Robert De Niro und der Film "Vaxxed": Ein bitterer Nachgeschmack bleibt

Es verdient Respekt, dass Robert De Niro den Film des Fälschers und Impfgegners Andrew Wakefield aus dem Programm des Tribeca Film Festivals gestrichen hat. Doch schon die Debatte hilft der Selbstinszenierung des Quacksalbers. Ein Kommentar.

Ein Kommentar von Jana Schlütter

Robert De Niro gibt nicht gerne Interviews. Schon gar nicht über sein Privatleben. Umso aufmerksamer nahmen es die Medien zur Kenntnis, als er vor drei Jahren in einer TV-Show über seinen autistischen Sohn sprach – mit Tränen in den Augen. „Manchmal erdrückt es dich“, sagte er. „Es kann albtraumartig und verstörend sein.

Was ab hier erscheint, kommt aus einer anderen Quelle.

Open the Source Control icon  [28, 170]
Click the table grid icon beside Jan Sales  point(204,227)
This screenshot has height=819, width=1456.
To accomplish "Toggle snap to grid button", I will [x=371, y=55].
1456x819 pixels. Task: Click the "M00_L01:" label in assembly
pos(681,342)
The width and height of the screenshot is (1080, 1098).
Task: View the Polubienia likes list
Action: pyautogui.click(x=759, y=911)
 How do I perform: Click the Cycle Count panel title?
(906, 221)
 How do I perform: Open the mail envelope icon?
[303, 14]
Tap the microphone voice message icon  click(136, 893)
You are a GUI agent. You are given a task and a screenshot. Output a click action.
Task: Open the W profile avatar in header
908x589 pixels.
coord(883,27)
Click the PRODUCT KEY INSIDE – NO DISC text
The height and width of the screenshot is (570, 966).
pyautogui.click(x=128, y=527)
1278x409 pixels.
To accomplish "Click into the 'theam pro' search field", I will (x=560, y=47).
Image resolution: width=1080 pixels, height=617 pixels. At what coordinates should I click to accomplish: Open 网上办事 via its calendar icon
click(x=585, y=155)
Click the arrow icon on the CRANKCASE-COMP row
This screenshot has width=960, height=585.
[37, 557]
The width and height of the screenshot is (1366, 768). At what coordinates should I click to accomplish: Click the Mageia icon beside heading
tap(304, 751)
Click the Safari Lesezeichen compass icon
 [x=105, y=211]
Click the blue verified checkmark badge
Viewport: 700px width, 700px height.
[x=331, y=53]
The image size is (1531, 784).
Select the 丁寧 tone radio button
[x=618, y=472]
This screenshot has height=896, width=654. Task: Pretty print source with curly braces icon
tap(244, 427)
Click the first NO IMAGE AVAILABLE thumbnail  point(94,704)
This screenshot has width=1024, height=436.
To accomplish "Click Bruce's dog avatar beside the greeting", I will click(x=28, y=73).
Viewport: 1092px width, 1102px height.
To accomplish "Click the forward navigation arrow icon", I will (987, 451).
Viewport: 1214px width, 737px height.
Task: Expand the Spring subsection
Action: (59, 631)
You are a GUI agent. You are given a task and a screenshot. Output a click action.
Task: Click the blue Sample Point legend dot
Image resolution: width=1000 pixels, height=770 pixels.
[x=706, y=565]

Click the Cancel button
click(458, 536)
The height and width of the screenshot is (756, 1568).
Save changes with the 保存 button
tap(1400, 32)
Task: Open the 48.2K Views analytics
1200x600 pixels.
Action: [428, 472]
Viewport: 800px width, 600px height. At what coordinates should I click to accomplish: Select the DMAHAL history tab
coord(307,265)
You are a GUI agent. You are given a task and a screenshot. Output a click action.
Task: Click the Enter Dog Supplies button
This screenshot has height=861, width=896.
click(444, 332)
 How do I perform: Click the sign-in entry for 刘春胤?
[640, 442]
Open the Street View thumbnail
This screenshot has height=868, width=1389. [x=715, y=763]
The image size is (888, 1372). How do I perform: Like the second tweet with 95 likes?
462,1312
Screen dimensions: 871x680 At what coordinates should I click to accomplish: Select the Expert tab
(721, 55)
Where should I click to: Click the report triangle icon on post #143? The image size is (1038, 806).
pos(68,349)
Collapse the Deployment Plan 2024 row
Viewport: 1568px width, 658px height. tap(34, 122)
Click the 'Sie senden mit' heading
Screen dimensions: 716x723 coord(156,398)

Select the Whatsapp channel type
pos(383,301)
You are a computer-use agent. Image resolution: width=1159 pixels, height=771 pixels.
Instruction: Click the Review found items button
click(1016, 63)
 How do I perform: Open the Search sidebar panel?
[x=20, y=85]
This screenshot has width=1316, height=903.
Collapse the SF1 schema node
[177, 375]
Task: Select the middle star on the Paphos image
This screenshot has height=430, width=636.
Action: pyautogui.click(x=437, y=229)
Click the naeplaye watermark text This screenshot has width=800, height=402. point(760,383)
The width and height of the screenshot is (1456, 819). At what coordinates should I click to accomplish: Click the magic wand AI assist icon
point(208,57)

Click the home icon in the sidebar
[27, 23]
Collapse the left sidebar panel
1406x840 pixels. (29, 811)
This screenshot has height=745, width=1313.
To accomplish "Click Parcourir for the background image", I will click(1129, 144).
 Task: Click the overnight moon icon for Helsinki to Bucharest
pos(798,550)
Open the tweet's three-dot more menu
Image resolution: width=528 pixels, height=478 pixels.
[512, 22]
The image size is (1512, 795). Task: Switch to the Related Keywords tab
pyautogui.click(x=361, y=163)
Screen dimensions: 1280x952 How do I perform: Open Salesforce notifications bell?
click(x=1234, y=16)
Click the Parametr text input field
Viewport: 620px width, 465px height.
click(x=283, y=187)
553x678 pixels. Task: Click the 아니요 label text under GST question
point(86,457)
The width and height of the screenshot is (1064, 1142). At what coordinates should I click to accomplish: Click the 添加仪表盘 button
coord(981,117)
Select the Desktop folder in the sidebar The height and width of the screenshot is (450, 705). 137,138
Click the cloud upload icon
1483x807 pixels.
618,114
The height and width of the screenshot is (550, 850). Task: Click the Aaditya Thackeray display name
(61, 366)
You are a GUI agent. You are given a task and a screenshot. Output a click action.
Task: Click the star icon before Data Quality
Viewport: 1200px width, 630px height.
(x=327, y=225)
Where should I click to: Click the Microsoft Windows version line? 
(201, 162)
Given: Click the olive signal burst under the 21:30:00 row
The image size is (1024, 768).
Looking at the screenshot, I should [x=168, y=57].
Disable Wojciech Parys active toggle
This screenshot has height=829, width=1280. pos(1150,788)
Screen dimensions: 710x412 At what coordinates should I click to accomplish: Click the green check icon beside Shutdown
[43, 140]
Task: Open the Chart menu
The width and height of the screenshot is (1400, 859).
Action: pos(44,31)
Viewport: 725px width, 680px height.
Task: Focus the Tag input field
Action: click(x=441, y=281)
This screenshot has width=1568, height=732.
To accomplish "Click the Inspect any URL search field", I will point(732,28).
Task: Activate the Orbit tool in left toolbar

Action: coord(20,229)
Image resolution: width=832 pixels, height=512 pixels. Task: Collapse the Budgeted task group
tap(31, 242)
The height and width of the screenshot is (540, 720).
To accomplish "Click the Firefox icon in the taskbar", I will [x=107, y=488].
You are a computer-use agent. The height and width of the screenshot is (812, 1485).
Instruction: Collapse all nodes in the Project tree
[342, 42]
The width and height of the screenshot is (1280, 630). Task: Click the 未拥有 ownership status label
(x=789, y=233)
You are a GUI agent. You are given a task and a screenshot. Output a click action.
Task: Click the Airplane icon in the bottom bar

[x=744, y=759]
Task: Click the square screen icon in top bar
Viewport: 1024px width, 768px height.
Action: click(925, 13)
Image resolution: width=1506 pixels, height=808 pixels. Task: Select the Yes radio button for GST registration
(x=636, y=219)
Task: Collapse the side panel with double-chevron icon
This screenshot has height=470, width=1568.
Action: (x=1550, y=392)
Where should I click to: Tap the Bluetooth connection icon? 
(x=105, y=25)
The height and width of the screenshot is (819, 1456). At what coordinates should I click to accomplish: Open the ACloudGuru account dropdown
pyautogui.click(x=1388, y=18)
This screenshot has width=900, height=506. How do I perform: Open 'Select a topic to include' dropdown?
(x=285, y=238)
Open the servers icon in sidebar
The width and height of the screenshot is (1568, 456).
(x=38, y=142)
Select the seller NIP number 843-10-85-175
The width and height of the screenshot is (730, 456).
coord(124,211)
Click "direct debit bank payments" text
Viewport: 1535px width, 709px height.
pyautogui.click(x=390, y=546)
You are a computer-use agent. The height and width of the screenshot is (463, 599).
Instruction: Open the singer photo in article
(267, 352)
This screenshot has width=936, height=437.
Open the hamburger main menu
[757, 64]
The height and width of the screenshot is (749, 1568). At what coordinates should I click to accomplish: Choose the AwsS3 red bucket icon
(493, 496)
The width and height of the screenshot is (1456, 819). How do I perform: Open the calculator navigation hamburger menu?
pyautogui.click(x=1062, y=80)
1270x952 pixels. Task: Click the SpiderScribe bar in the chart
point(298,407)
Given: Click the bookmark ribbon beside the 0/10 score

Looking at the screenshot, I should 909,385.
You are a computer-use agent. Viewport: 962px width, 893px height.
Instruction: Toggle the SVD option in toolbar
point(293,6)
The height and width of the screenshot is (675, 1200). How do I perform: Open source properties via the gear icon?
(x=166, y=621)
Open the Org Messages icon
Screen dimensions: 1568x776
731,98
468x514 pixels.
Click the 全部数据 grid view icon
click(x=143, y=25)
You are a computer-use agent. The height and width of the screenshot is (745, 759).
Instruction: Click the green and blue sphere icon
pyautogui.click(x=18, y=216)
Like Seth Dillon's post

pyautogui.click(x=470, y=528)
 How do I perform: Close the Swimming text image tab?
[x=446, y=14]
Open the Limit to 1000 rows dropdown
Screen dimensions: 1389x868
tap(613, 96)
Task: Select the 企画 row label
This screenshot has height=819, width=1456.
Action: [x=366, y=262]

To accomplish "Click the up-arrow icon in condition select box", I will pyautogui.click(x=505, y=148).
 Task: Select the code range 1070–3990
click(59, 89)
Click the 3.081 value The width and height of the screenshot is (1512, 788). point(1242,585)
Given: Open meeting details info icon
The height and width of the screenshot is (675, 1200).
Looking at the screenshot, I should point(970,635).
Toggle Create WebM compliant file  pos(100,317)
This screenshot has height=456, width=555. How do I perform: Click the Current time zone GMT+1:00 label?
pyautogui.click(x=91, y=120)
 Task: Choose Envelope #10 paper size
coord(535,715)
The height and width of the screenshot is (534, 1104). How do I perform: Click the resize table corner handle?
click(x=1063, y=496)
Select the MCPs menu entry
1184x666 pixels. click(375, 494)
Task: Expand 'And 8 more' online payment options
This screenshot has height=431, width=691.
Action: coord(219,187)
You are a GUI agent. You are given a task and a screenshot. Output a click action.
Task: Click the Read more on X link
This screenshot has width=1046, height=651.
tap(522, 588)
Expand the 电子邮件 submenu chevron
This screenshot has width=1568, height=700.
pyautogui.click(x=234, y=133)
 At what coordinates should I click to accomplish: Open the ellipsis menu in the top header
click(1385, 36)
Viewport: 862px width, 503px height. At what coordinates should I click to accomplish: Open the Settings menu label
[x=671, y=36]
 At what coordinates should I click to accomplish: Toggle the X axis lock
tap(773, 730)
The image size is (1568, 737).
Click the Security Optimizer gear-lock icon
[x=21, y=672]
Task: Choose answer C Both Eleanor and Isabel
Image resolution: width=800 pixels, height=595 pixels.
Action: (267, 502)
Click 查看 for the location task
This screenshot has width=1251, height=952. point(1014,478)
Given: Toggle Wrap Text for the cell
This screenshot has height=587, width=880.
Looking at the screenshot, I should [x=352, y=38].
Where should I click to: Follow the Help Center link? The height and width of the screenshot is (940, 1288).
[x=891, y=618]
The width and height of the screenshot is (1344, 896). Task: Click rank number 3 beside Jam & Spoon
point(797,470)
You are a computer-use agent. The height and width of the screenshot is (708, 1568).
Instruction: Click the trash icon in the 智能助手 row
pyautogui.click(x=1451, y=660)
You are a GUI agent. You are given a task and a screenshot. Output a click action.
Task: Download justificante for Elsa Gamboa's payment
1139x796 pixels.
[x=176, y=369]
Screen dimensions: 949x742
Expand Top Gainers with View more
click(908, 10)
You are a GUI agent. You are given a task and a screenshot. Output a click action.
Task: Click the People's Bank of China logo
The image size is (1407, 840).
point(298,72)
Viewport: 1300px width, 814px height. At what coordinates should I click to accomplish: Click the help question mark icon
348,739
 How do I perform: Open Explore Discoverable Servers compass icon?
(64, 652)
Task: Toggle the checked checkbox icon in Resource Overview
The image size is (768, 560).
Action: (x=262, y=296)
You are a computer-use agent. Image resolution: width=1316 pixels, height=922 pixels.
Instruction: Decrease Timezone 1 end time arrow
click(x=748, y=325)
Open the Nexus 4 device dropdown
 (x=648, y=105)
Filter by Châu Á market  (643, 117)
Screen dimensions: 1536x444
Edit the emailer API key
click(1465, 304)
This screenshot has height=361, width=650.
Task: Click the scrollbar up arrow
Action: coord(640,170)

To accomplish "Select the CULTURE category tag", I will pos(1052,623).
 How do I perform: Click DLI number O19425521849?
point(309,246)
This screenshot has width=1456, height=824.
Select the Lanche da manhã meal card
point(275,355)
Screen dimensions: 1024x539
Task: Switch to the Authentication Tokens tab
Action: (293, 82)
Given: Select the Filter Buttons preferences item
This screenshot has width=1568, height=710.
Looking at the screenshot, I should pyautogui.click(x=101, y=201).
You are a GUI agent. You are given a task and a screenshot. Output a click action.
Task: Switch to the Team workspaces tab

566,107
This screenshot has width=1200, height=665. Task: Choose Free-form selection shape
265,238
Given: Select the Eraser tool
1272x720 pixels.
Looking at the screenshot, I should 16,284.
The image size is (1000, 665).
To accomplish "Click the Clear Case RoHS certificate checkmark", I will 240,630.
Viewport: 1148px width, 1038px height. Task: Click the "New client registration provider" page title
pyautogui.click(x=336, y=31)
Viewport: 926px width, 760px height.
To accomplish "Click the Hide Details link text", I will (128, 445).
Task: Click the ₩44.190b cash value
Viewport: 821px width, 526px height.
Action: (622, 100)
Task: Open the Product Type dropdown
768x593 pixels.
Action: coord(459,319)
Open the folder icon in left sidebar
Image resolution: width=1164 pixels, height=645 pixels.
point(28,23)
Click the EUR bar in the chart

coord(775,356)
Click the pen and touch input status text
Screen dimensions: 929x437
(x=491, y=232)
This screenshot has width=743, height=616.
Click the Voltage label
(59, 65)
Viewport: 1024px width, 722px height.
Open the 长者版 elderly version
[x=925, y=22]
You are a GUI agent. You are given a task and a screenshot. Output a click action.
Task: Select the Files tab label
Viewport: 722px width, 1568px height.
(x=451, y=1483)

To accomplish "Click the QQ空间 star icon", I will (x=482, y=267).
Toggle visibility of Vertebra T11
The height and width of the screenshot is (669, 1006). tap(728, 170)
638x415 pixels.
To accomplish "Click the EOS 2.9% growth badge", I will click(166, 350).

Dir bleibt keine andere Wahl, als dich damit abzufinden.“

Heute ist Elliot 18 Jahre alt. Die Krankheit, diese „zutiefst persönliche“ Erfahrung als Elternteil hat den Mitgründer des Tribeca Film Festivals erstmals dazu gebracht, sich in die Programmplanung einzumischen. Er wollte, dass am 24. April die Dokumentation „Vaxxed“ von Andrew Wakefield über den angeblichen Zusammenhang zwischen der Dreifach-Impfung gegen Masern, Mumps und Röteln und einem erhöhten Autismusrisiko gezeigt wird. Er wollte eine „Konversation ermöglichen“.

Das klingt vernünftig, ist jedoch unverantwortlich. Denn der 72-jährige Schauspieler und Filmemacher adelte damit das Machwerk eines längst entlarvten britischen Fälschers, dem 2010 die Approbation als Arzt entzogen wurde und der sich seitdem gekonnt als Whistleblower inszeniert: Der „medizinisch-industrielle Komplex“ habe sich gegen ihn verschworen. Wakefield ist eine Galionsfigur der Impfgegner, unbeirrt zitieren sie seine Studie aus dem Jahr 1998, die nicht nur widerlegt wurde, sondern bewusst manipulierte Daten enthält.

Wakefield stand erneut im Rampenlicht

Entsprechend scharf war die Kritik. Wissenschaftler, Journalisten und Doku-Filmer sorgten innerhalb von 24 Stunden für einen Shitstorm. De Niro verteidigte zuerst seine Entscheidung. Das Festival sei eine „Plattform, kein Richter“. Vor Kontroversen schrecke man nicht zurück. Aber es gehe nicht um eine Meinung, sagte unter anderem der Medizinjournalist Michael Specter vom „New Yorker“. Es sei vielmehr, „als würde Leni Riefenstahl einen Film über das Dritte Reich drehen“. Es sei schändlich, das ehrbare Festival dafür herzugeben. De Niro hörte zu, sah sich die Fakten der Forscher an, beriet sich mit seinen Kollegen – und strich den Film. Für diese Aufgeschlossenheit gebührt ihm Anerkennung.

Ein bitterer Nachgeschmack bleibt. Wakefield steht einmal mehr im Rampenlicht. De Niros Rückzug sei ein Beweis, „wie wirtschaftliche Interessen die freie Rede, die Kunst und die Wahrheit zensieren“, verkündet er. Dabei verbreitet Wakefield eine Paranoia, die nur ihm selbst nützt – nicht aber den autistischen Kindern und ihren Eltern.